Wouldn’t Census Journey to Work Data be a better very long term indicator of public transit use? Boardings versus actual total users in a population are very different kinds of data. “Boardings” has a huge number of variables associated with it that no one outside of transit schedulers and wonks understand (service design, land use, employment, fares, linked versus unlinked trips, etc). in many cases boardings are estimates based on formulas and not actual data. e.g. LA Metro has automated passenger counters (APC) on buses, but not on rail. Rail ridership is their best guess, just as bus ridership used to be, pre APC data. Is there a reason why we rarely rarely see critiques of transit based on the Census?

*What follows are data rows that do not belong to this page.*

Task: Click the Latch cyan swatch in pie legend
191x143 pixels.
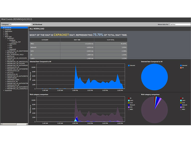Action: coord(181,100)
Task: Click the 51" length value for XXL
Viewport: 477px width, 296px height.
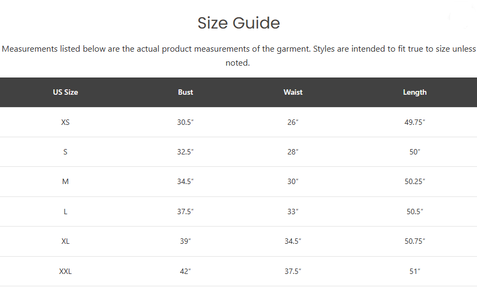Action: click(x=415, y=271)
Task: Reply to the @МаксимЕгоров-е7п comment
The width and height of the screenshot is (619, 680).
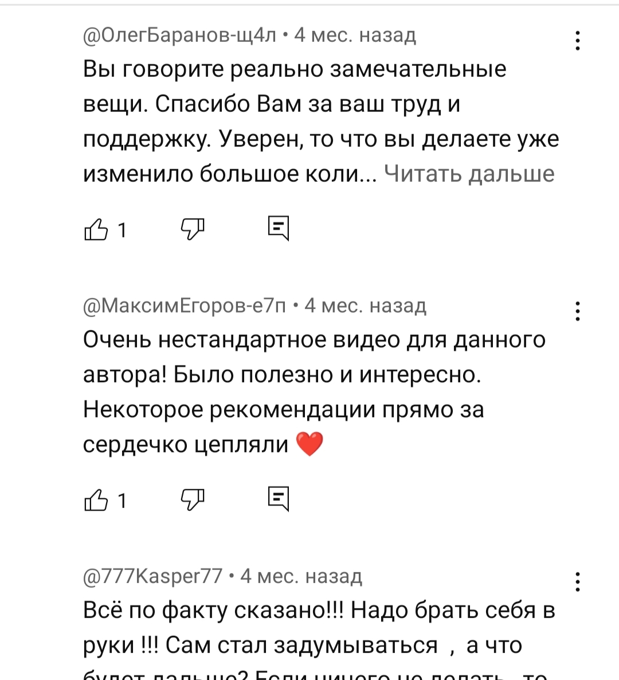Action: pos(279,499)
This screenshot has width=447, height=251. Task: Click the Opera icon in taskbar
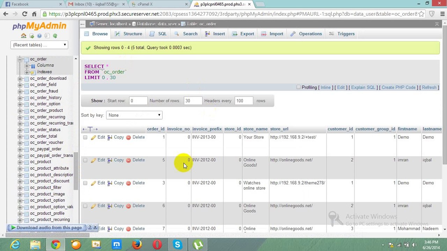(157, 245)
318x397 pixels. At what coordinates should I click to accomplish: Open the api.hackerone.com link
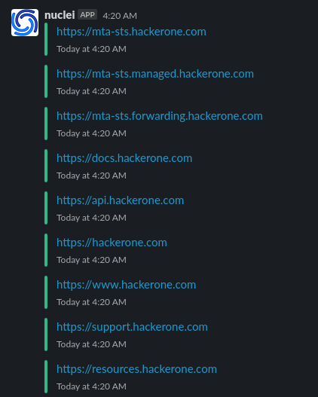click(x=120, y=201)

Matt. Census Journey to Work data is, of course, just about commutes to work, so when it’s used it introduces its own distortions. It’s missing a huge range of what transit actually does: trips for school, errands, shopping, events, social etc etc. Also, because Census transportation data is from only a sample of the population, it’s not very reliable at small zones, and that matters because all meaningful transit insights arise from understanding how it performs in specific local situations, not its average performance over a region, state, or country. Finally, the Census is always ultimately about what people say, and I would always prefer to watch what they do. The “huge number of variables” associate with direct counts of ridership are not for schedulers and wonks. I specialize in helping people sort their way through them: https://humantransit.org/2015/07/mega-explainer-the-ridership-recipe.html
Actually, a more detailed analysis of the ridership trend line — and the factors behind the trends — shows a far more serious decline than the Times story describes; here’s my analysis:
The story is complex, but, the short version is, transit leadership is dedicated to expanding the rail system and, when they go too far — which is most of the time — transit usage falls. Conversely, far smaller funding of expanded and improved bus service has produced huge ridership increases.